## What this task involves
Read the data below line by line and copy each one with "Trentain" in it.

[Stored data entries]
----

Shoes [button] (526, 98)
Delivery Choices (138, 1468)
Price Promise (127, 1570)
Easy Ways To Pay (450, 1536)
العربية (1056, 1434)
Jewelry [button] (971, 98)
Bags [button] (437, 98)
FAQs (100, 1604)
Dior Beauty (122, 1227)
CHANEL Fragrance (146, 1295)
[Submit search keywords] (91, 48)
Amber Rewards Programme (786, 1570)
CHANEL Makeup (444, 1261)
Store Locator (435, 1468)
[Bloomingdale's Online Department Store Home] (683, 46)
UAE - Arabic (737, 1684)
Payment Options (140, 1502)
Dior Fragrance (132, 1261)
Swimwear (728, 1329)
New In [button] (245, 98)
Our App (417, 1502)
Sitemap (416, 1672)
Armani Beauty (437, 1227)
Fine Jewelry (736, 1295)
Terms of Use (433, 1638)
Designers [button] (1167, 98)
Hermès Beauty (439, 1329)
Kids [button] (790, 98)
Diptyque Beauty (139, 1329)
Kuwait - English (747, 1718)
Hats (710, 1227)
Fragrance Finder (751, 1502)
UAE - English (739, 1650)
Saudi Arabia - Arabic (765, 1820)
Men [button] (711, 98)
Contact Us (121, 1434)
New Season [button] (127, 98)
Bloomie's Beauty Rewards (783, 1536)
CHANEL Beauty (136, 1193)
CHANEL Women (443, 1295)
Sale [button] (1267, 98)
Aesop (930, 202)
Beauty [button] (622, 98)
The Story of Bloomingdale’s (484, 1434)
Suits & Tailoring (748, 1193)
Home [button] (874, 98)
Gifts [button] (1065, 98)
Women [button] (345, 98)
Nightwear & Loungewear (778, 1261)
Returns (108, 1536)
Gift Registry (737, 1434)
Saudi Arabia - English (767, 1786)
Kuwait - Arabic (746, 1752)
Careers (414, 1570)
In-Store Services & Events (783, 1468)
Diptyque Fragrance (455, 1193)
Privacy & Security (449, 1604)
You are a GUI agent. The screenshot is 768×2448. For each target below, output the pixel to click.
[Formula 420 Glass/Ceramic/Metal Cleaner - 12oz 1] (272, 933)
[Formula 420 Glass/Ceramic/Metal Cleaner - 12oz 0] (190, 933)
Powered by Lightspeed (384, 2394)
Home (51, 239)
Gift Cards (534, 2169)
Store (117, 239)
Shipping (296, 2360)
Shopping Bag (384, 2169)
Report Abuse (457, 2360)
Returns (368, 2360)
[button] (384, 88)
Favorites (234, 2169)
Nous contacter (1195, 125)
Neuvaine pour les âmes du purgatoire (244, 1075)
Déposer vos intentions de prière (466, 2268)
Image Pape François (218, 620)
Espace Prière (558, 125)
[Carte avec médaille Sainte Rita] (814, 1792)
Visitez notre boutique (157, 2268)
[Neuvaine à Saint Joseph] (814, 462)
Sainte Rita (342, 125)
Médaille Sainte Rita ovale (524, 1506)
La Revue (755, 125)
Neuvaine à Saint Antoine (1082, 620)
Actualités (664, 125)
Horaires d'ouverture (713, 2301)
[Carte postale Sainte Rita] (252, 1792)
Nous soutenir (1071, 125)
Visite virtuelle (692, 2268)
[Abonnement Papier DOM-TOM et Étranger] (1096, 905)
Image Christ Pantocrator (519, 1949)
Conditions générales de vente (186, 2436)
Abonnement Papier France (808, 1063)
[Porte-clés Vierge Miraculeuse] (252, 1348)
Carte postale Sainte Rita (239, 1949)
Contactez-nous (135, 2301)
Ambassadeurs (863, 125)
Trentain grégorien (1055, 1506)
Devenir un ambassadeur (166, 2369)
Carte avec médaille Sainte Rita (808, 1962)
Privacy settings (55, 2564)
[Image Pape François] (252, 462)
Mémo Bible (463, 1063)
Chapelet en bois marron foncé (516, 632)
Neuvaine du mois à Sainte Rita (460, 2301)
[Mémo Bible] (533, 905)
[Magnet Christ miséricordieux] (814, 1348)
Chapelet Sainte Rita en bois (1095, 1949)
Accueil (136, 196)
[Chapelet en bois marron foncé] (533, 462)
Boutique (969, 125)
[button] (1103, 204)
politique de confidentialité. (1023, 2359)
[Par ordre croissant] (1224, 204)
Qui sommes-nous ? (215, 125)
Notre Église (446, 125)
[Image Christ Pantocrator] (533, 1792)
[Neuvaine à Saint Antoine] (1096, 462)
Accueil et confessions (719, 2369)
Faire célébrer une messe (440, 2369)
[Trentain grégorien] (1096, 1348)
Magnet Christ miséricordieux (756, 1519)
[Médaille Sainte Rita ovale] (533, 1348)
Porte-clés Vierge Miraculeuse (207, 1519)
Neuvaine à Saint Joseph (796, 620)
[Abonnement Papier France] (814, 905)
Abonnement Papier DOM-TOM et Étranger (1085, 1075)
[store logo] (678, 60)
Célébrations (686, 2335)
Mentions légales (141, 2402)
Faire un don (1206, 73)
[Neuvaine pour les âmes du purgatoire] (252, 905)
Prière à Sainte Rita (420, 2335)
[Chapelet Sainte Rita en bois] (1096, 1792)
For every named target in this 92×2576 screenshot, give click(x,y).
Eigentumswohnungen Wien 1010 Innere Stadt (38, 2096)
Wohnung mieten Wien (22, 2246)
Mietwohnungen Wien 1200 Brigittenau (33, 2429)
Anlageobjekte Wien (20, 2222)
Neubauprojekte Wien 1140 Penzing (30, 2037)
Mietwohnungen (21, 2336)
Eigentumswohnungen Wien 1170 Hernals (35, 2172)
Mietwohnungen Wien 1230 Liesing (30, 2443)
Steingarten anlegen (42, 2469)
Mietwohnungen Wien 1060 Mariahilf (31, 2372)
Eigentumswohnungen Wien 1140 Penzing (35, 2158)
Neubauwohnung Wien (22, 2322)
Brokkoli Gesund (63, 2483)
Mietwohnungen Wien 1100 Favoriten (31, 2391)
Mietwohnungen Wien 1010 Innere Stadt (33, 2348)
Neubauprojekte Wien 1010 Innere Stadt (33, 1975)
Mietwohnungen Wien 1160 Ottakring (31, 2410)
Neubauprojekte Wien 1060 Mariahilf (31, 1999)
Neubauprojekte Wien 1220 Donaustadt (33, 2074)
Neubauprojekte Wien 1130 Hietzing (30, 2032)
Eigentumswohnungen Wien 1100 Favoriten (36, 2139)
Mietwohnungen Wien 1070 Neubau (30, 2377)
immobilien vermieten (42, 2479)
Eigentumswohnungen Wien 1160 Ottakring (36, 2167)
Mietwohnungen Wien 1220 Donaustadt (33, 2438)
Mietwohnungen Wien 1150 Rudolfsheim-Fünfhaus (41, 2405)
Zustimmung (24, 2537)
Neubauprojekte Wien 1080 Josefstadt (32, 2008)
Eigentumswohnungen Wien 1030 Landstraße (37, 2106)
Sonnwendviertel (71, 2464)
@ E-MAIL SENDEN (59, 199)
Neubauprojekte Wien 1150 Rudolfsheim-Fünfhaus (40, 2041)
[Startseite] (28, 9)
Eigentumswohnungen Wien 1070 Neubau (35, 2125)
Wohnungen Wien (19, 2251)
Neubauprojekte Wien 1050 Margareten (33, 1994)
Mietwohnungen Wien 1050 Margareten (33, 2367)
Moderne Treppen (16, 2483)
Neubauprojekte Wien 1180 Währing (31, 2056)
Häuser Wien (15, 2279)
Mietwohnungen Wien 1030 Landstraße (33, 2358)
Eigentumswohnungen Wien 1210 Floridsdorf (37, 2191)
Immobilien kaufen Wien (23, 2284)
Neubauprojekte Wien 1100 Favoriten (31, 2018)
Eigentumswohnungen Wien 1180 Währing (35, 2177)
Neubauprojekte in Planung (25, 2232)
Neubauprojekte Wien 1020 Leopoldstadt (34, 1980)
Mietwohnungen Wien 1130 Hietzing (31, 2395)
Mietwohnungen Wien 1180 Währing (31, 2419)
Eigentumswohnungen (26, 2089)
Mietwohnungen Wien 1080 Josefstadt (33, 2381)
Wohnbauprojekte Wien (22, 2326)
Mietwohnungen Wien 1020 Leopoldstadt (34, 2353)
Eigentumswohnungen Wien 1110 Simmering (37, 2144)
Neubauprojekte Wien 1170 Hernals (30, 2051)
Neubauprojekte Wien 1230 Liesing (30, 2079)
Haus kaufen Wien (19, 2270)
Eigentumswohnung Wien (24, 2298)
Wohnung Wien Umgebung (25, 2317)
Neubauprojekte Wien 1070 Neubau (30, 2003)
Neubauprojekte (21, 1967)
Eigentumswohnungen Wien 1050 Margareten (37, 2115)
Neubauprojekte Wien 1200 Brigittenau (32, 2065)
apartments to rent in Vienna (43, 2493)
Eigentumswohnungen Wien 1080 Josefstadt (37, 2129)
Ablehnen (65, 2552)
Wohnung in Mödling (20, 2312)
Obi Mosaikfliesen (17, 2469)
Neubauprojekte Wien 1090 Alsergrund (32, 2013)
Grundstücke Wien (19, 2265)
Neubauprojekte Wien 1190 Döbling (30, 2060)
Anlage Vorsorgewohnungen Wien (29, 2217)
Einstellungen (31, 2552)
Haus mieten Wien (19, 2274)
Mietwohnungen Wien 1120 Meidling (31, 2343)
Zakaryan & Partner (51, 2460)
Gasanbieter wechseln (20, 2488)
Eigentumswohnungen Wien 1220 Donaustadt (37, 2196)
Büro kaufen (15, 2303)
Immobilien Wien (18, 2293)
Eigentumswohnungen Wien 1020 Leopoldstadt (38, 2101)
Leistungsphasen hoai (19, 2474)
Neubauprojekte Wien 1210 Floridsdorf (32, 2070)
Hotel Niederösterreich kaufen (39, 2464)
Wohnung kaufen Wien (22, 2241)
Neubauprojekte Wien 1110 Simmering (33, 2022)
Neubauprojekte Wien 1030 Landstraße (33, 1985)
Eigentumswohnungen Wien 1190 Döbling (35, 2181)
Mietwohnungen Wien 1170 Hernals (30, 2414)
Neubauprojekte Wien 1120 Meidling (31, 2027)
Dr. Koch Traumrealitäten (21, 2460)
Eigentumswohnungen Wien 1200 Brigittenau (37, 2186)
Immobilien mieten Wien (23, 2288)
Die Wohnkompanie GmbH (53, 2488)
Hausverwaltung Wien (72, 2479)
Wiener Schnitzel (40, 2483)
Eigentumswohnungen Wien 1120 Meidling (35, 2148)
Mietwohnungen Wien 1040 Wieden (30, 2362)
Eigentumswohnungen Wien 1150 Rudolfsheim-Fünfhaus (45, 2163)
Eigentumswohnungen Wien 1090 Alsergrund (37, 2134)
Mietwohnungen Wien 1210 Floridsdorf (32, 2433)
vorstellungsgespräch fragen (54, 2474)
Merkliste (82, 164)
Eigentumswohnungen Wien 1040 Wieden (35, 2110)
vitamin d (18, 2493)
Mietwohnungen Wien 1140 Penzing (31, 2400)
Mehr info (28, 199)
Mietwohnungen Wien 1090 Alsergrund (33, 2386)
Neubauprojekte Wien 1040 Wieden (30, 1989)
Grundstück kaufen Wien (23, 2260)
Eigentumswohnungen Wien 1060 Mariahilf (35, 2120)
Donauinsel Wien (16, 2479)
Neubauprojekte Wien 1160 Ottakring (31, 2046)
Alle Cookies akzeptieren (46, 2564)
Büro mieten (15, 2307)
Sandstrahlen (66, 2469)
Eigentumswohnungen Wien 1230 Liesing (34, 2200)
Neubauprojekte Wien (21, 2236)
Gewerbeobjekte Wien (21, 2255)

----

## Solution to the exercise
Trentain grégorien (1055, 1506)
[Trentain grégorien] (1096, 1348)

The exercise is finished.